■ What is asked
Reproduce verbatim the lines of the items below, everything from the line containing "is (1598, 899)." down to the line containing "Looking at the image, I should click on (415, 420).", with both of those lines included and nothing else.
--
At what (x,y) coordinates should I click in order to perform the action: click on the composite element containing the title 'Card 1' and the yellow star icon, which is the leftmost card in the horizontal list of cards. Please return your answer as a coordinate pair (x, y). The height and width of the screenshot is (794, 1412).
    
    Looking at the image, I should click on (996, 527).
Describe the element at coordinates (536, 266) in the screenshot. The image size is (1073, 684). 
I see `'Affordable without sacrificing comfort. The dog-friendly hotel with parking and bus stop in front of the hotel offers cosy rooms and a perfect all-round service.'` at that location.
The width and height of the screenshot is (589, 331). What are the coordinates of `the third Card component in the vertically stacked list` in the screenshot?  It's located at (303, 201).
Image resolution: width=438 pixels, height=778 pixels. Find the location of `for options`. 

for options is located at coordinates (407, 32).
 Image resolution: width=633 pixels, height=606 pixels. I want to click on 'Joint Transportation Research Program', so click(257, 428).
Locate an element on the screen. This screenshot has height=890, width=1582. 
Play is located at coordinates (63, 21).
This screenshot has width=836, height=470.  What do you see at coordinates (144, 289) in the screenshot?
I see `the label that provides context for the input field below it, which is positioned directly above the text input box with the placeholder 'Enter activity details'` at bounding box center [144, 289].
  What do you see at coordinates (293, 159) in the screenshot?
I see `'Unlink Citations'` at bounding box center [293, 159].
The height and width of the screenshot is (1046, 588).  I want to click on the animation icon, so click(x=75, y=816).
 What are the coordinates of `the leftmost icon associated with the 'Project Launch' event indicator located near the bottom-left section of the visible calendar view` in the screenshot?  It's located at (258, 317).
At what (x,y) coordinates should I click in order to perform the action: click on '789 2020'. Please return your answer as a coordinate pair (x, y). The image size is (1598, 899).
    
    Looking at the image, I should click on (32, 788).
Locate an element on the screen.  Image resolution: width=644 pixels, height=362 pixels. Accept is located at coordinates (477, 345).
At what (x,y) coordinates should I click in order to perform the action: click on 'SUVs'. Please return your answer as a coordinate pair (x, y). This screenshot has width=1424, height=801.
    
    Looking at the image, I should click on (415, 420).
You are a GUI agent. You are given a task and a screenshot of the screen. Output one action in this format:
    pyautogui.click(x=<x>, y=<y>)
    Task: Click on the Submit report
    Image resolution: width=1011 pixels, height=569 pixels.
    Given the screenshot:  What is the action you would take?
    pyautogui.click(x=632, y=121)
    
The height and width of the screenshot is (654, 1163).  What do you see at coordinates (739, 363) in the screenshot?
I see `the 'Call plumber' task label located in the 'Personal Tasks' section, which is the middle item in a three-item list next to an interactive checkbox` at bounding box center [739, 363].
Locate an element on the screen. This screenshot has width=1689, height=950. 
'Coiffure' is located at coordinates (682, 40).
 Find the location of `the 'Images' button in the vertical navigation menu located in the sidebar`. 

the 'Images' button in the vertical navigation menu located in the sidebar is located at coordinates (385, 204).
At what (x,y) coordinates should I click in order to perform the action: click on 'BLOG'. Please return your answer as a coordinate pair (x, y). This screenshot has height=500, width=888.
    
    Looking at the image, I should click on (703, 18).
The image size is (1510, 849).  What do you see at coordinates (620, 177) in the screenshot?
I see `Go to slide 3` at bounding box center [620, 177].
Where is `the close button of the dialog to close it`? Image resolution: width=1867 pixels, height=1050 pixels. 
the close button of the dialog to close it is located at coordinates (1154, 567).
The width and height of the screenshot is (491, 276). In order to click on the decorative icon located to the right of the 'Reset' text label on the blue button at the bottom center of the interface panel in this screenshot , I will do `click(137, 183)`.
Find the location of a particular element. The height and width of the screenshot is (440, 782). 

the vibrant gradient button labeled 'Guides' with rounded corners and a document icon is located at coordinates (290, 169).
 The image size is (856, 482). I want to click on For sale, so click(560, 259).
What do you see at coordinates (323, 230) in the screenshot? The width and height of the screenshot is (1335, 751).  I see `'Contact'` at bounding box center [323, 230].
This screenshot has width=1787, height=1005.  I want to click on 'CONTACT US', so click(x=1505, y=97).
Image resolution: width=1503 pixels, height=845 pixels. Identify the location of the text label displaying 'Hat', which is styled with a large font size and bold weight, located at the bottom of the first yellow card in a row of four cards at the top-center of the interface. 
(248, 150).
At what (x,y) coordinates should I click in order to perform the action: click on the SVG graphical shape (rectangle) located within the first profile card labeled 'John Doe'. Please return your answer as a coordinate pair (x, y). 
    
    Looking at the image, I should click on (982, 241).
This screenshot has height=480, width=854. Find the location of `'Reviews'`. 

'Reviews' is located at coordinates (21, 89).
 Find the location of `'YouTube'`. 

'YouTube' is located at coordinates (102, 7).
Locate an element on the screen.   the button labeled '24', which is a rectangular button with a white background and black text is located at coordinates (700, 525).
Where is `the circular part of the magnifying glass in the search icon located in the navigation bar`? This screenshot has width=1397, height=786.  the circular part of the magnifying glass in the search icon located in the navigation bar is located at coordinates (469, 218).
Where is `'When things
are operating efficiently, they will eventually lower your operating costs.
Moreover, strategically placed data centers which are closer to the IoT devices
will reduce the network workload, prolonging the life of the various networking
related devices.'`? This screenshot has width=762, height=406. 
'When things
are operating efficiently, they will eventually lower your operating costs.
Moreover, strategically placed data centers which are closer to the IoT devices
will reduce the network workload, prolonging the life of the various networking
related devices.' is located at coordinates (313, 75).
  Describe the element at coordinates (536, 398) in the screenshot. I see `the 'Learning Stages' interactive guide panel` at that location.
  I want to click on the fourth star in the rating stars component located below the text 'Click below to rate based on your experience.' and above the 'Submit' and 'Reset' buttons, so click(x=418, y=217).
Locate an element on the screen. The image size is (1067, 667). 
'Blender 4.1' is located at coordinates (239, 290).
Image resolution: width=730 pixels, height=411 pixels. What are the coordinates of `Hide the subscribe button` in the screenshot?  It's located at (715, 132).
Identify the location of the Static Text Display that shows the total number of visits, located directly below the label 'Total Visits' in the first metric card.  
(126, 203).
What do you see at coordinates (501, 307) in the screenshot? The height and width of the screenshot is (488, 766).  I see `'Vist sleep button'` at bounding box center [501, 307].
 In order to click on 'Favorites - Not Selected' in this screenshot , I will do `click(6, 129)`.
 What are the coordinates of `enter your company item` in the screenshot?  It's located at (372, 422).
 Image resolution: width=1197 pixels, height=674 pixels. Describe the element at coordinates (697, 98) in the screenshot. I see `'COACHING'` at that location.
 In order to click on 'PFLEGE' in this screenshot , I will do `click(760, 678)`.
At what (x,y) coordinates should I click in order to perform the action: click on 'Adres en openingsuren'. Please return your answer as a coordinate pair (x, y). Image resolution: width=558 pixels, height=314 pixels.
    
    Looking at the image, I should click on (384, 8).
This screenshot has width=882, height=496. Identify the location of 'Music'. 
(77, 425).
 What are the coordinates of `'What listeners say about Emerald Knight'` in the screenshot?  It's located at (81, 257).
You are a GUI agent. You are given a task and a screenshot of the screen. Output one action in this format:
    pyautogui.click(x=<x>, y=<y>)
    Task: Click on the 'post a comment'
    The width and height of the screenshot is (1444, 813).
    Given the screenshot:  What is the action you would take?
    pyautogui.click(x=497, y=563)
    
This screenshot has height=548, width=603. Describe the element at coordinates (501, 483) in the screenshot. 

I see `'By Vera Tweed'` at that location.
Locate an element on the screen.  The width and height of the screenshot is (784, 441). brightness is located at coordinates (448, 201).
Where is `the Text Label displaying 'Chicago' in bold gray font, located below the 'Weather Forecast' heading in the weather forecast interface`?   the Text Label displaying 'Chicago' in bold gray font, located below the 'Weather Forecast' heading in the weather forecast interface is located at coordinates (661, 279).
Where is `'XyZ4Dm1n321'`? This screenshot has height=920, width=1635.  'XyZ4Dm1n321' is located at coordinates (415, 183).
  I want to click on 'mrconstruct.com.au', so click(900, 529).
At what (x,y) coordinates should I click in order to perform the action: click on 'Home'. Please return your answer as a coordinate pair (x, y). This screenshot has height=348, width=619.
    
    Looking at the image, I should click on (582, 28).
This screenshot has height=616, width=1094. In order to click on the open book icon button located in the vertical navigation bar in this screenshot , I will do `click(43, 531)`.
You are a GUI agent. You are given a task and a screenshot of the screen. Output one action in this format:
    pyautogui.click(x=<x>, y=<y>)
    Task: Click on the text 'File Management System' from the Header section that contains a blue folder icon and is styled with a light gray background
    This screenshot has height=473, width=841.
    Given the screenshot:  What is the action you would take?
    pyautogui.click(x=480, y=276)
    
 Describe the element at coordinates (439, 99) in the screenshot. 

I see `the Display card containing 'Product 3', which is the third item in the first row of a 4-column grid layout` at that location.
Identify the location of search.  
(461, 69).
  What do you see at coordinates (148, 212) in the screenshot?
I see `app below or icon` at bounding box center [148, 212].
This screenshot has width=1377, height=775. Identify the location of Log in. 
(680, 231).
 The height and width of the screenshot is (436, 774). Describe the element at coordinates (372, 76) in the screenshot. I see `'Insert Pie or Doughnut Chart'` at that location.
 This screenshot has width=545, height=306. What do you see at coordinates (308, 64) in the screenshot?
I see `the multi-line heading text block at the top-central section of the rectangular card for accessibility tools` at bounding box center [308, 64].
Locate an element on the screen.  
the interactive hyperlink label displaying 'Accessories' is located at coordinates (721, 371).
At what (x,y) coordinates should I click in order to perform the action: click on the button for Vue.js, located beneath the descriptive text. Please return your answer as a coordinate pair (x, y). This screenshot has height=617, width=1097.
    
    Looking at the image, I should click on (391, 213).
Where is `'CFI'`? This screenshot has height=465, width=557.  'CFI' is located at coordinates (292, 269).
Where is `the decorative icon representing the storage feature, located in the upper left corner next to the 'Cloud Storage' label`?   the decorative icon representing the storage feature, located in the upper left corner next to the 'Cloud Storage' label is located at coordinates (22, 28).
--
■ Expected answer
At what (x,y) coordinates should I click in order to perform the action: click on '789 2020'. Please return your answer as a coordinate pair (x, y). The image size is (1598, 899).
    
    Looking at the image, I should click on (32, 788).
Locate an element on the screen.  Image resolution: width=644 pixels, height=362 pixels. Accept is located at coordinates (477, 345).
At what (x,y) coordinates should I click in order to perform the action: click on 'SUVs'. Please return your answer as a coordinate pair (x, y). This screenshot has width=1424, height=801.
    
    Looking at the image, I should click on (415, 420).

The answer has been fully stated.